§ **WHAT THE TASK REQUIRES**
Your task is to output the data exactly as it stands.

§ **GIVEN DATA**
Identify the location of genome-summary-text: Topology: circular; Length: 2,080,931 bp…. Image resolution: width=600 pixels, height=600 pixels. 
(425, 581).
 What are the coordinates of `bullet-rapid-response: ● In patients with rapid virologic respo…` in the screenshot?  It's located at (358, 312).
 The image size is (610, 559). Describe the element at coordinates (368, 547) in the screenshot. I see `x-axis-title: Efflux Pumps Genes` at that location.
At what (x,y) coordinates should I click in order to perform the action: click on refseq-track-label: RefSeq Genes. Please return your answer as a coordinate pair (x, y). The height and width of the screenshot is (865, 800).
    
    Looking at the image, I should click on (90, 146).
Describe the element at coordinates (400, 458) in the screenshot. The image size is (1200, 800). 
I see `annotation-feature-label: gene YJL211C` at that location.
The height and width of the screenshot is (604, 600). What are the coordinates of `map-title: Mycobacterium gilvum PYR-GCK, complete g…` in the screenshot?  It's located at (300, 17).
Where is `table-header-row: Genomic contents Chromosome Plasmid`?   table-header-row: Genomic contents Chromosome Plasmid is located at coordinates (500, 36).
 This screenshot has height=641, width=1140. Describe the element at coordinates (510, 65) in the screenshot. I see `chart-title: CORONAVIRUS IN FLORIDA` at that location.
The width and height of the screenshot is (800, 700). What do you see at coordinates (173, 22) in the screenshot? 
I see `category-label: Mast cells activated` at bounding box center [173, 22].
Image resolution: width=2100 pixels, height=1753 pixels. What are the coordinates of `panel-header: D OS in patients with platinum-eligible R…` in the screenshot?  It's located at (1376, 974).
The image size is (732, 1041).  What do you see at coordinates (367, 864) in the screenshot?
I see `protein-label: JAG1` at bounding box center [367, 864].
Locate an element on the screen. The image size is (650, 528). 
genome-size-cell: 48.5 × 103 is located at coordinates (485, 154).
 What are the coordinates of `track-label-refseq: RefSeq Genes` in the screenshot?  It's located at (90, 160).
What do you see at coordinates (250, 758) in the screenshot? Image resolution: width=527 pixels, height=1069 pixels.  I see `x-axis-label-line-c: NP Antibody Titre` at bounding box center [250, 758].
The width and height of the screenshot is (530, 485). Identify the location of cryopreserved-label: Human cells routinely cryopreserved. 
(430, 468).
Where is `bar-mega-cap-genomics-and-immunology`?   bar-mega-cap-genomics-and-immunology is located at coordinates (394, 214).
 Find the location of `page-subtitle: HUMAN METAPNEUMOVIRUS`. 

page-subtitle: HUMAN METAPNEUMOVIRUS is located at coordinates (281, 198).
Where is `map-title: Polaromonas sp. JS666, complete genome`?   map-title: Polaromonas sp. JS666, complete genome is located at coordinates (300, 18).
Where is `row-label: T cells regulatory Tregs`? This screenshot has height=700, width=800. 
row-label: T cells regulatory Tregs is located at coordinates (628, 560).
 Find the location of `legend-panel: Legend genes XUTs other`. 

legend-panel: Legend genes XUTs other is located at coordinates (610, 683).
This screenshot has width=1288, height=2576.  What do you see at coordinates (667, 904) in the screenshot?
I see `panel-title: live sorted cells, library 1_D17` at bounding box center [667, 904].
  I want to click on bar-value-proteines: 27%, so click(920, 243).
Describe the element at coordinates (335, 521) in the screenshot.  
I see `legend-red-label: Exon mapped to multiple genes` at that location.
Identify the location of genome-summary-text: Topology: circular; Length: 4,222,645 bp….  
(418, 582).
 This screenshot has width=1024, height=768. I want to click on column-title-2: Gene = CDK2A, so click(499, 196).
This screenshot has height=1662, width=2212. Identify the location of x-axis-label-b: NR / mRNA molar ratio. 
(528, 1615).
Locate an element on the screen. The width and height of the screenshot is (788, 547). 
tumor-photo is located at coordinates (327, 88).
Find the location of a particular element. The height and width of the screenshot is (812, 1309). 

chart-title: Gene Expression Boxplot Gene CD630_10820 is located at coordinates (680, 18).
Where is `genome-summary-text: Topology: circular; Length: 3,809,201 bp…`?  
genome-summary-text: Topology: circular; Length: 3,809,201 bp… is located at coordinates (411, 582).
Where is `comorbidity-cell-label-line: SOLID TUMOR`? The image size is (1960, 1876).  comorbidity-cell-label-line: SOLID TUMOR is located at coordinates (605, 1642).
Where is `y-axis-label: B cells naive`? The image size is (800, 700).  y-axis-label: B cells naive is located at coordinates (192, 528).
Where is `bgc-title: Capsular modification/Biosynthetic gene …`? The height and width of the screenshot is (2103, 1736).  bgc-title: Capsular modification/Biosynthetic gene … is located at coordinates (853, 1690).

§ **WRITTEN ANSWER**
Identify the location of genome-summary-text: Topology: circular; Length: 2,080,931 bp…. Image resolution: width=600 pixels, height=600 pixels. 
(425, 581).
 What are the coordinates of `bullet-rapid-response: ● In patients with rapid virologic respo…` in the screenshot?  It's located at (358, 312).
 The image size is (610, 559). Describe the element at coordinates (368, 547) in the screenshot. I see `x-axis-title: Efflux Pumps Genes` at that location.
At what (x,y) coordinates should I click in order to perform the action: click on refseq-track-label: RefSeq Genes. Please return your answer as a coordinate pair (x, y). The height and width of the screenshot is (865, 800).
    
    Looking at the image, I should click on (90, 146).
Describe the element at coordinates (400, 458) in the screenshot. The image size is (1200, 800). 
I see `annotation-feature-label: gene YJL211C` at that location.
The height and width of the screenshot is (604, 600). What are the coordinates of `map-title: Mycobacterium gilvum PYR-GCK, complete g…` in the screenshot?  It's located at (300, 17).
Where is `table-header-row: Genomic contents Chromosome Plasmid`?   table-header-row: Genomic contents Chromosome Plasmid is located at coordinates (500, 36).
 This screenshot has height=641, width=1140. Describe the element at coordinates (510, 65) in the screenshot. I see `chart-title: CORONAVIRUS IN FLORIDA` at that location.
The width and height of the screenshot is (800, 700). What do you see at coordinates (173, 22) in the screenshot? 
I see `category-label: Mast cells activated` at bounding box center [173, 22].
Image resolution: width=2100 pixels, height=1753 pixels. What are the coordinates of `panel-header: D OS in patients with platinum-eligible R…` in the screenshot?  It's located at (1376, 974).
The image size is (732, 1041).  What do you see at coordinates (367, 864) in the screenshot?
I see `protein-label: JAG1` at bounding box center [367, 864].
Locate an element on the screen. The image size is (650, 528). 
genome-size-cell: 48.5 × 103 is located at coordinates (485, 154).
 What are the coordinates of `track-label-refseq: RefSeq Genes` in the screenshot?  It's located at (90, 160).
What do you see at coordinates (250, 758) in the screenshot? Image resolution: width=527 pixels, height=1069 pixels.  I see `x-axis-label-line-c: NP Antibody Titre` at bounding box center [250, 758].
The width and height of the screenshot is (530, 485). Identify the location of cryopreserved-label: Human cells routinely cryopreserved. 
(430, 468).
Where is `bar-mega-cap-genomics-and-immunology`?   bar-mega-cap-genomics-and-immunology is located at coordinates (394, 214).
 Find the location of `page-subtitle: HUMAN METAPNEUMOVIRUS`. 

page-subtitle: HUMAN METAPNEUMOVIRUS is located at coordinates (281, 198).
Where is `map-title: Polaromonas sp. JS666, complete genome`?   map-title: Polaromonas sp. JS666, complete genome is located at coordinates (300, 18).
Where is `row-label: T cells regulatory Tregs`? This screenshot has height=700, width=800. 
row-label: T cells regulatory Tregs is located at coordinates (628, 560).
 Find the location of `legend-panel: Legend genes XUTs other`. 

legend-panel: Legend genes XUTs other is located at coordinates (610, 683).
This screenshot has width=1288, height=2576.  What do you see at coordinates (667, 904) in the screenshot?
I see `panel-title: live sorted cells, library 1_D17` at bounding box center [667, 904].
  I want to click on bar-value-proteines: 27%, so click(920, 243).
Describe the element at coordinates (335, 521) in the screenshot.  
I see `legend-red-label: Exon mapped to multiple genes` at that location.
Identify the location of genome-summary-text: Topology: circular; Length: 4,222,645 bp….  
(418, 582).
 This screenshot has width=1024, height=768. I want to click on column-title-2: Gene = CDK2A, so click(499, 196).
This screenshot has height=1662, width=2212. Identify the location of x-axis-label-b: NR / mRNA molar ratio. 
(528, 1615).
Locate an element on the screen. The width and height of the screenshot is (788, 547). 
tumor-photo is located at coordinates (327, 88).
Find the location of a particular element. The height and width of the screenshot is (812, 1309). 

chart-title: Gene Expression Boxplot Gene CD630_10820 is located at coordinates (680, 18).
Where is `genome-summary-text: Topology: circular; Length: 3,809,201 bp…`?  
genome-summary-text: Topology: circular; Length: 3,809,201 bp… is located at coordinates (411, 582).
Where is `comorbidity-cell-label-line: SOLID TUMOR`? The image size is (1960, 1876).  comorbidity-cell-label-line: SOLID TUMOR is located at coordinates (605, 1642).
Where is `y-axis-label: B cells naive`? The image size is (800, 700).  y-axis-label: B cells naive is located at coordinates (192, 528).
Where is `bgc-title: Capsular modification/Biosynthetic gene …`? The height and width of the screenshot is (2103, 1736).  bgc-title: Capsular modification/Biosynthetic gene … is located at coordinates (853, 1690).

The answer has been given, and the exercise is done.